■ **TASK TO COMPLETE**
Repeat nothing but the lines below running from the one containing "Viewport: 683px width, 384px height." to the one containing "Task: Open the @FerIglesias handle link". Keep both end lines.

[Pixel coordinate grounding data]

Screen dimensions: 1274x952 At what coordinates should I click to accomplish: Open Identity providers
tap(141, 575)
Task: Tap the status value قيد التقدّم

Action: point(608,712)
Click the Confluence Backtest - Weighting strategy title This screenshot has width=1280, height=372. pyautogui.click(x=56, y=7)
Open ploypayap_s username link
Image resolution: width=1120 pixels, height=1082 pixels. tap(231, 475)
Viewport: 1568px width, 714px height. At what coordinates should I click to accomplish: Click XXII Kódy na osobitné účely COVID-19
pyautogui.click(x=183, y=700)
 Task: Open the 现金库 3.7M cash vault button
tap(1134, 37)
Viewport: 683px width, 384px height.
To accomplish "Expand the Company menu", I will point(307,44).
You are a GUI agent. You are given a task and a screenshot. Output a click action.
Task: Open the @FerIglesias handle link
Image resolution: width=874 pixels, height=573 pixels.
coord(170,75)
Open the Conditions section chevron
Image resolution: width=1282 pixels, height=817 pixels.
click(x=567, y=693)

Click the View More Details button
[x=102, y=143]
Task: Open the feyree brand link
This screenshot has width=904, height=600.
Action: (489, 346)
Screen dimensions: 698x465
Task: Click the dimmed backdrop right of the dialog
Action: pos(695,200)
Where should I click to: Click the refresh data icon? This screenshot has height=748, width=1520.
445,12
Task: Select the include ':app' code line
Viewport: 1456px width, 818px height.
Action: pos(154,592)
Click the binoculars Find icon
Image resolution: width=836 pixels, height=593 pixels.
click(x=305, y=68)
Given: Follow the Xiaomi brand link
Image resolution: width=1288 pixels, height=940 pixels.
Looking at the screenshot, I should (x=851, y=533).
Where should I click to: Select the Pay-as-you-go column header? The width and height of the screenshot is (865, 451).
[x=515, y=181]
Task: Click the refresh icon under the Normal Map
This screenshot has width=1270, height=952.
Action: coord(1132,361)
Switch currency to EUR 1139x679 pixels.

■ **OUTPUT**
Viewport: 683px width, 384px height.
To accomplish "Expand the Company menu", I will point(307,44).
You are a GUI agent. You are given a task and a screenshot. Output a click action.
Task: Open the @FerIglesias handle link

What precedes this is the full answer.